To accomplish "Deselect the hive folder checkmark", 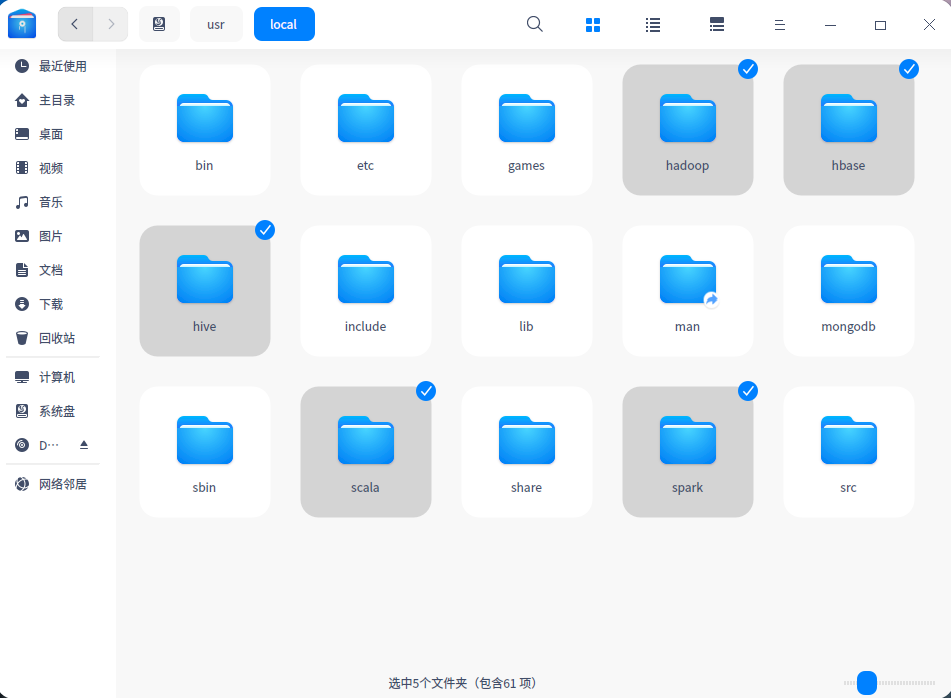I will (x=265, y=230).
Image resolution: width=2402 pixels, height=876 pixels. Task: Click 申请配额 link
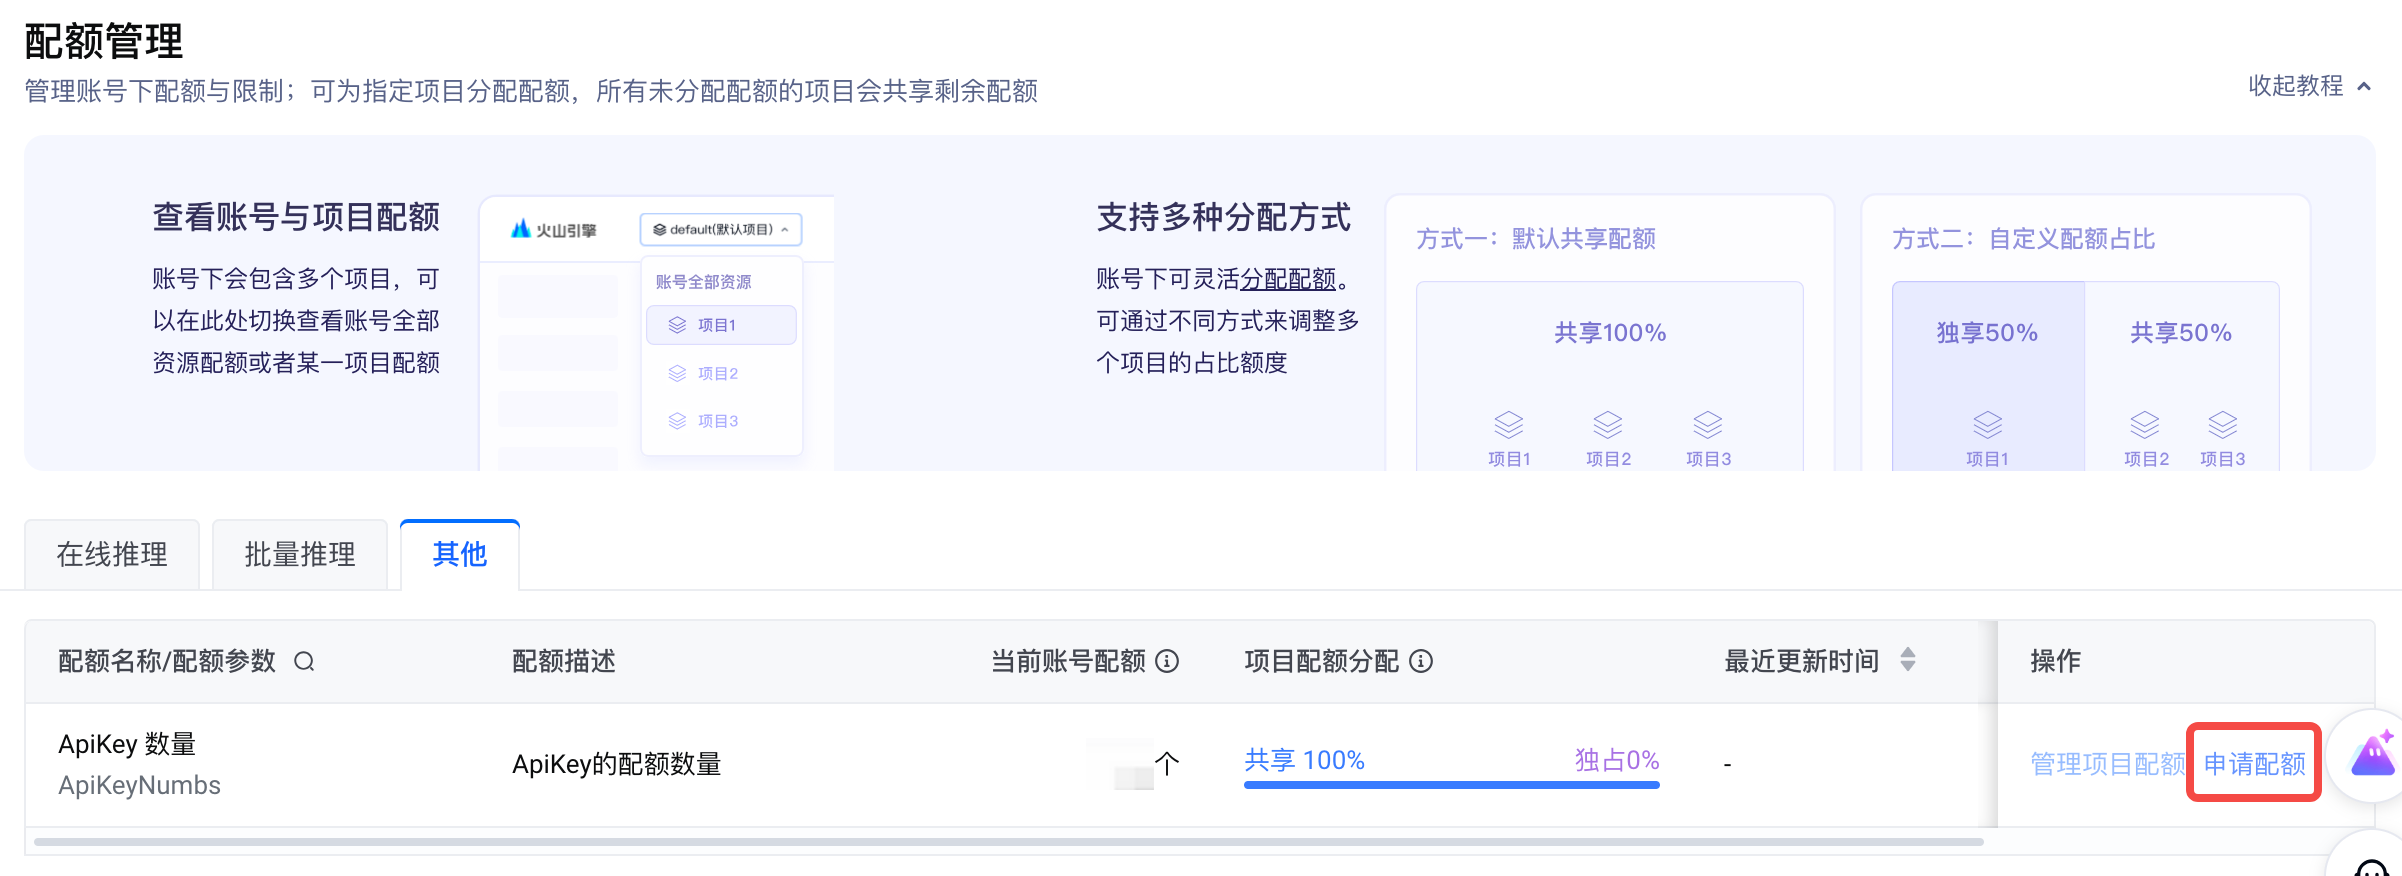2254,764
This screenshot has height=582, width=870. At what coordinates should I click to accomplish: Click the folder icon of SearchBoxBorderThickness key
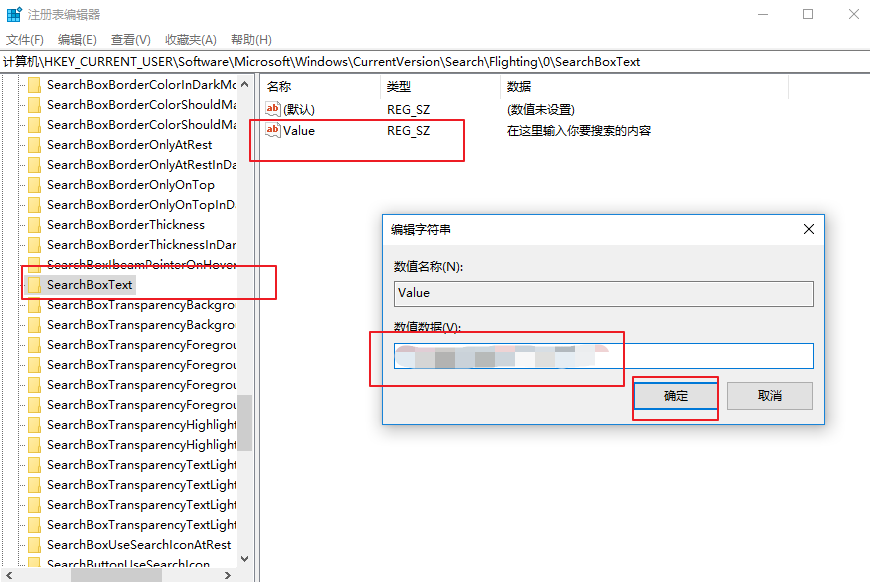[35, 224]
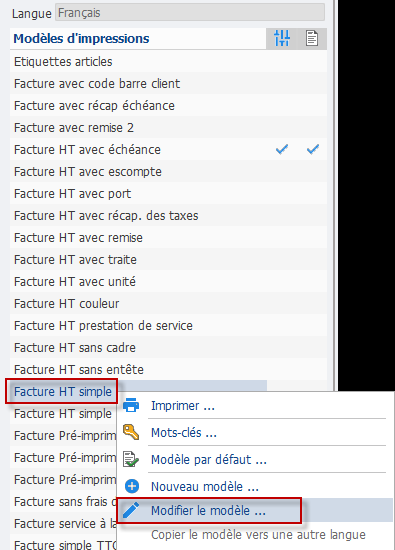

════════════════

▸ REQUIREMENT:
Your copy should hold exactly and only the lines from the one containing "Image resolution: width=2402" through the end of the material, inclusive, repeated word for word and without pictures.

▸ PROBLEM SOLUTION:
Image resolution: width=2402 pixels, height=876 pixels. Task: Click 申请配额 link
2254,764
This screenshot has height=582, width=870. At what coordinates should I click to accomplish: Click the folder icon of SearchBoxBorderThickness key
[35, 224]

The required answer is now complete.